Sejumlah nama yang muncul dalam seleksi Calon Pimpinan KPK diharapkan mampu mengemban tugas melakukan pencegahan tindak pidana korupsi secara maksimal.
Sebab, selama ini, KPK dianggap hanya mencitrakan keberhasilan dengan melakukan Operasi Tangkap Tangan (OTT), sehingga kegagalan fungsi pencegahan tidak terekspos.
Ketua Umum Advokat Indonesia Maju (AIM) Sandi Ebenezer Situngkir mengatakan, Pimpinan KPK Priode ini dan sebelumnya telah gagal. Kegagalannya karena tidak melakukan fungsi pencegahan.
“Gagalnya fungsi Pencegahan KPK ditutup dengan oleh tindakan OTT sebagai hiburan bagi rakyat. Ke depan, pencegahan itu sangat urgen untuk dilakukan,” tutur Sandi Ebenezer Situngkir, di Jakarta, Rabu (07/08/2019).
Perlu diketahui, lanjutnya, penindakan melalui OTT, kurang efektif. Efek jera yang diharapkan ternyata tidak terjadi.
Apalagi, kata lanjut Situngkir, nilai yang di-OTT terkadang enggak sebanding dengan biaya penanganan perkara korupsi. Seperti, dimulainya penyidikan sampai perkara diputus di pengadilan.
“Bahkan, negara juga harus mengeluarkan biaya hidup koruptor di penjara selama ditahan. Sehingga tujuan mengembalikan kerugian tidak menjadi nyata. Hal ini juga dipengaruhi pola hidup pegawai penjara yang korup seperti Kepala Lapas Suka Miskin. Sementara efek jera yang diharapkan atas tindakan OTT, tidak membuahkan hasil,” bebernya.
Mantan Ketua Majelis Perhimpunan Bantuan Hukum dan Hak Asasi Manusia Indonesia (PBHI) Jakarta ini mengatakan, di sisi lain, Pimpinan KPK mengharapkan pengadilan menghukum berat para terdakwa tipikor.
Akan tetapi Jaksa Penuntut Umum (JPU) sering kali menuntut rendah para terdakwa koruptor di Pengadilan.
“Pimpinan KPK melemparkan isu ke publik atas putusan pengadilan yang rendah, padahal Jaksa Penuntut Umumlah yang menuntut rendah terdakwa tipikor,” ujarnya lagi.

DATA HASIL EKSTRAKSI >>
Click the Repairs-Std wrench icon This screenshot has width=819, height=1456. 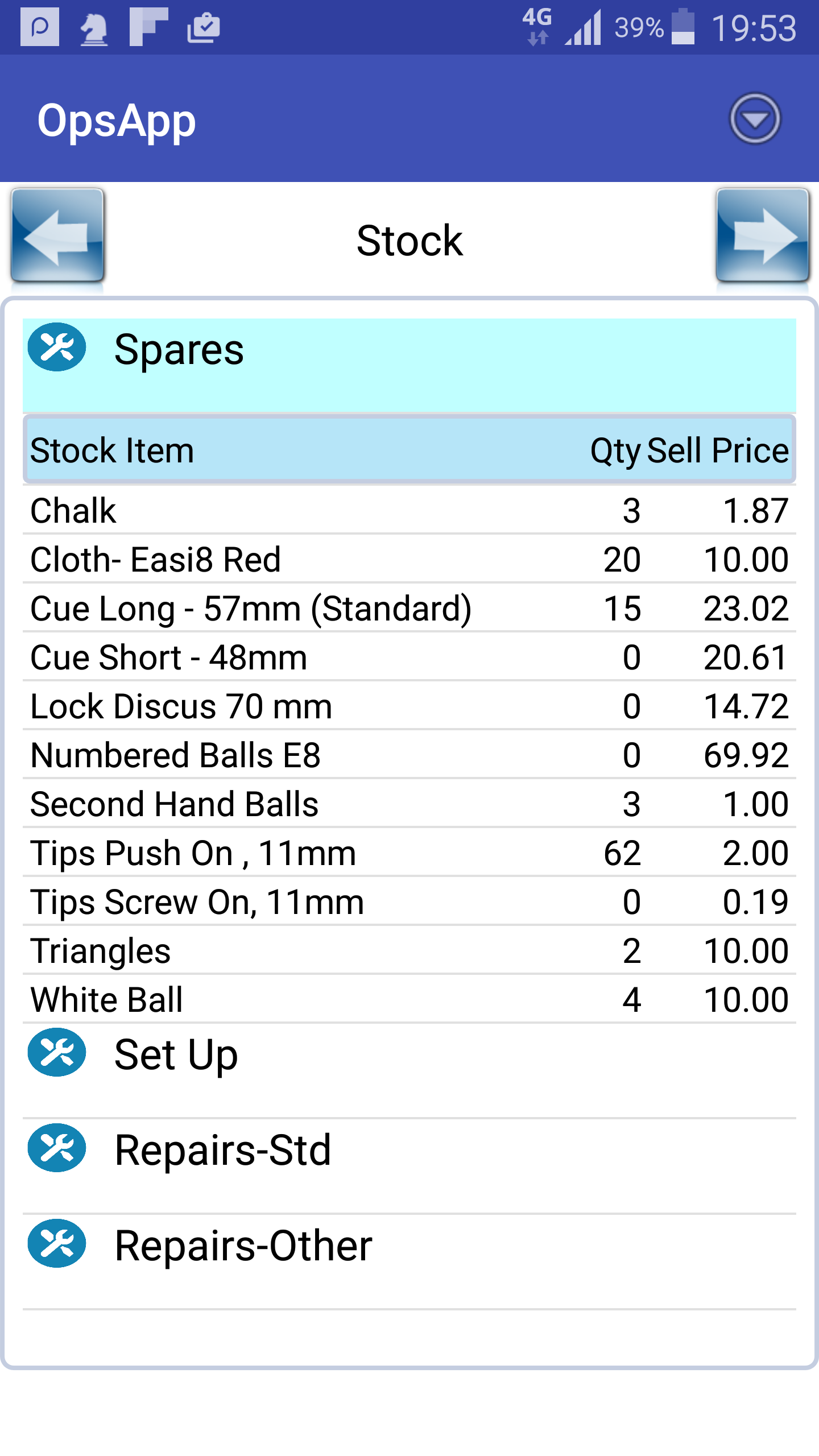[x=57, y=1148]
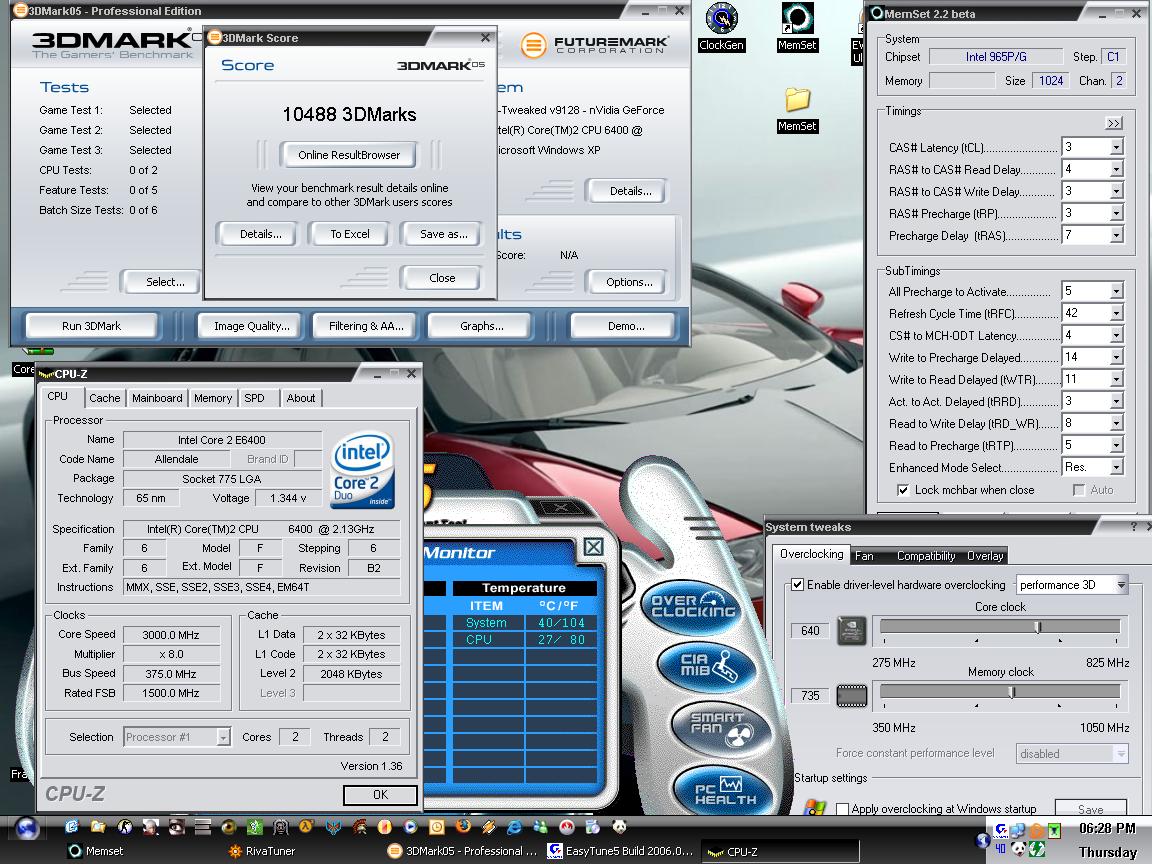Switch to the Mainboard tab in CPU-Z

click(x=157, y=398)
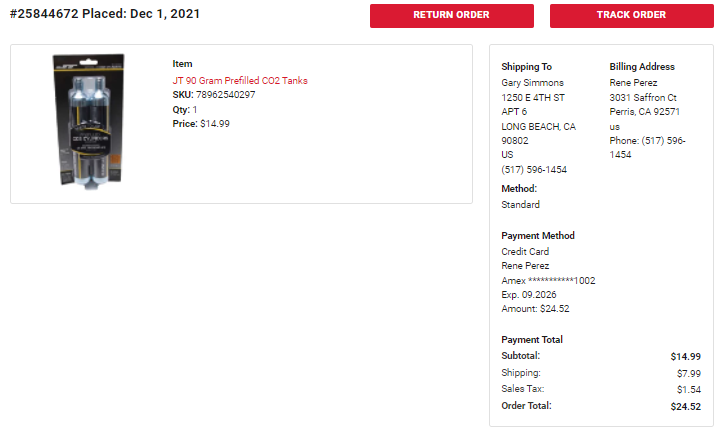Click the Shipping To heading
Screen dimensions: 726x435
(x=526, y=67)

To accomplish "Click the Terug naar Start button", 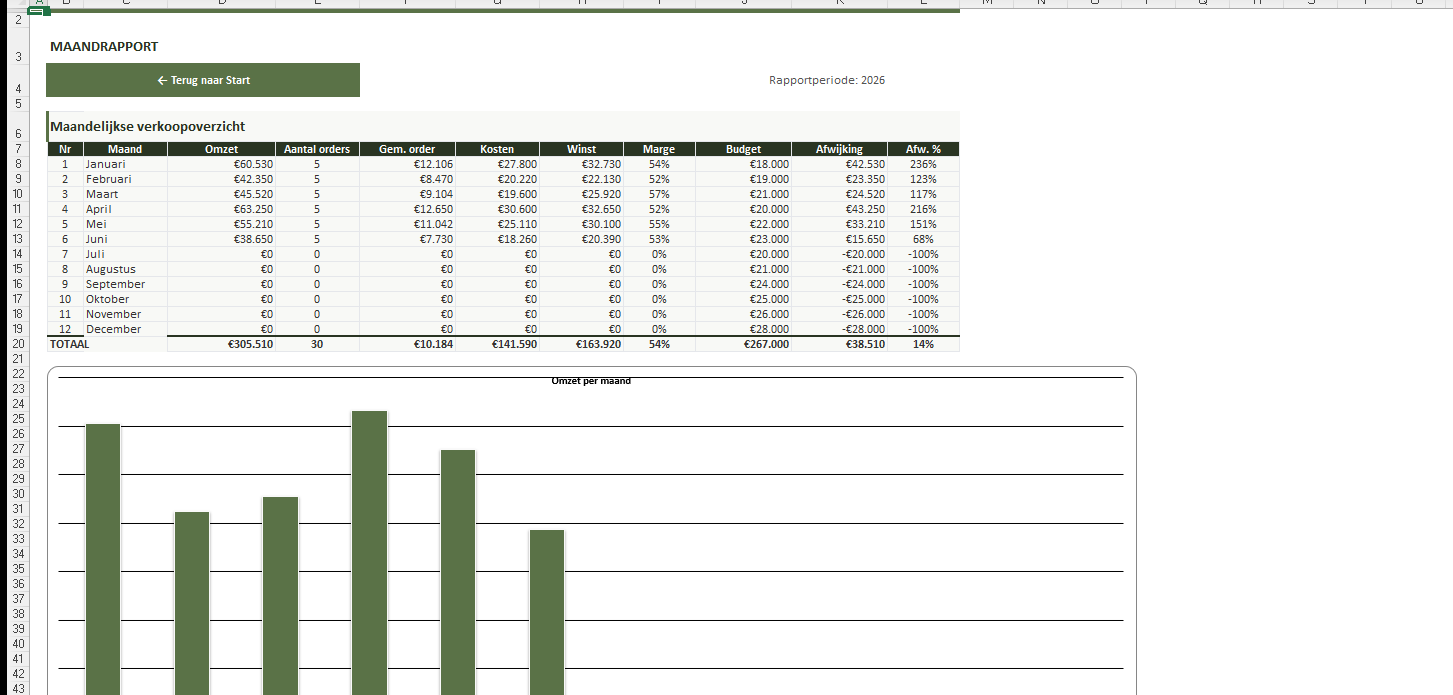I will click(x=203, y=80).

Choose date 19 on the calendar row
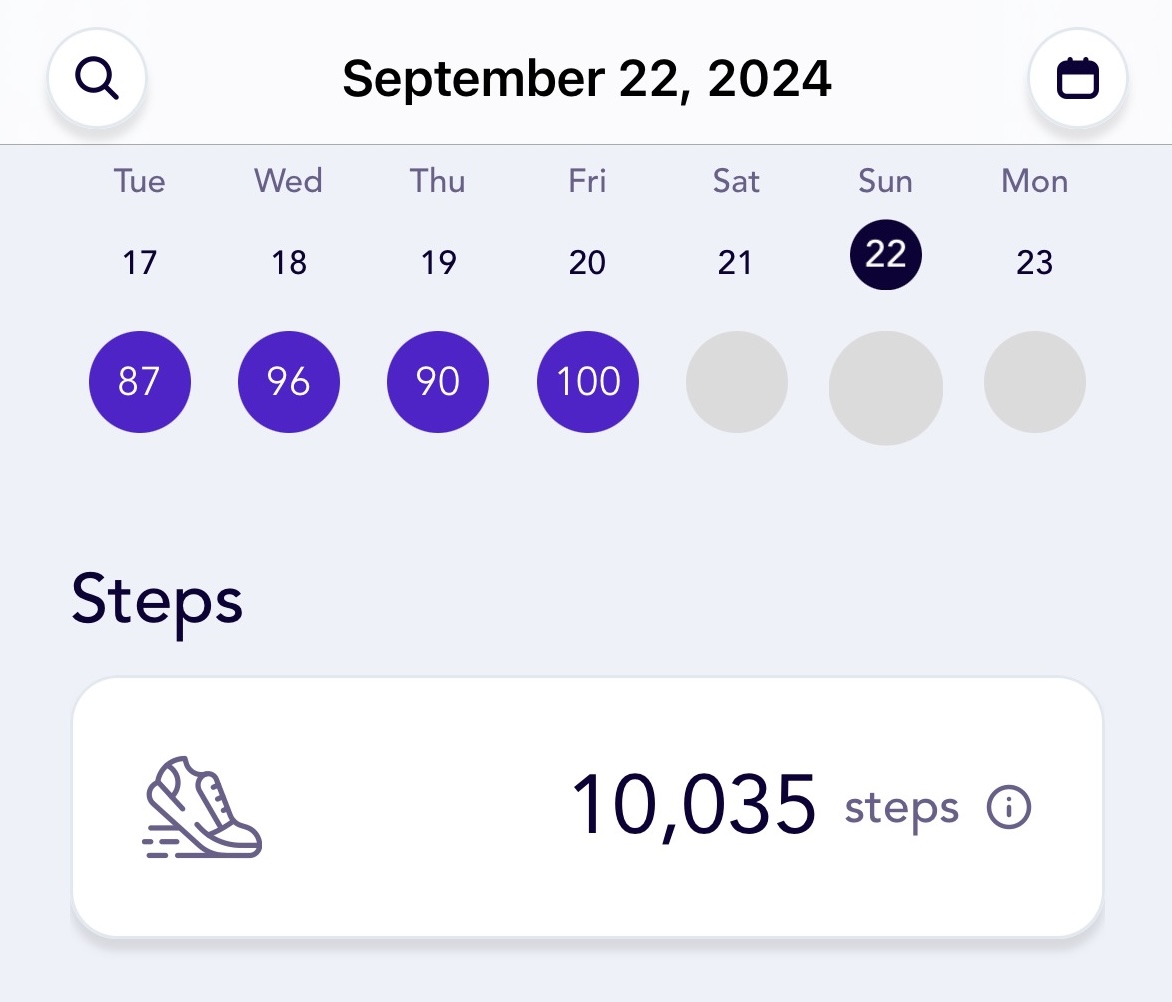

KUMPULAN SOAL >>
A. Menurut teks tentang seleksi Calon Pimpinan KPK, apa alasan penindakan melalui OTT dinilai kurang efektif?
B. Ketik ulang bagian teks tentang seleksi Calon Pimpinan KPK, mulai dari "Sejumlah nama yang" dan berakhir pada "melakukan fungsi pencegahan.".

JAWABAN BERURUTAN >>
A. Efek jera yang diharapkan ternyata tidak terjadi.

B.
Sejumlah nama yang muncul dalam seleksi Calon Pimpinan KPK diharapkan mampu mengemban tugas melakukan pencegahan tindak pidana korupsi secara maksimal.
Sebab, selama ini, KPK dianggap hanya mencitrakan keberhasilan dengan melakukan Operasi Tangkap Tangan (OTT), sehingga kegagalan fungsi pencegahan tidak terekspos.
Ketua Umum Advokat Indonesia Maju (AIM) Sandi Ebenezer Situngkir mengatakan, Pimpinan KPK Priode ini dan sebelumnya telah gagal. Kegagalannya karena tidak melakukan fungsi pencegahan.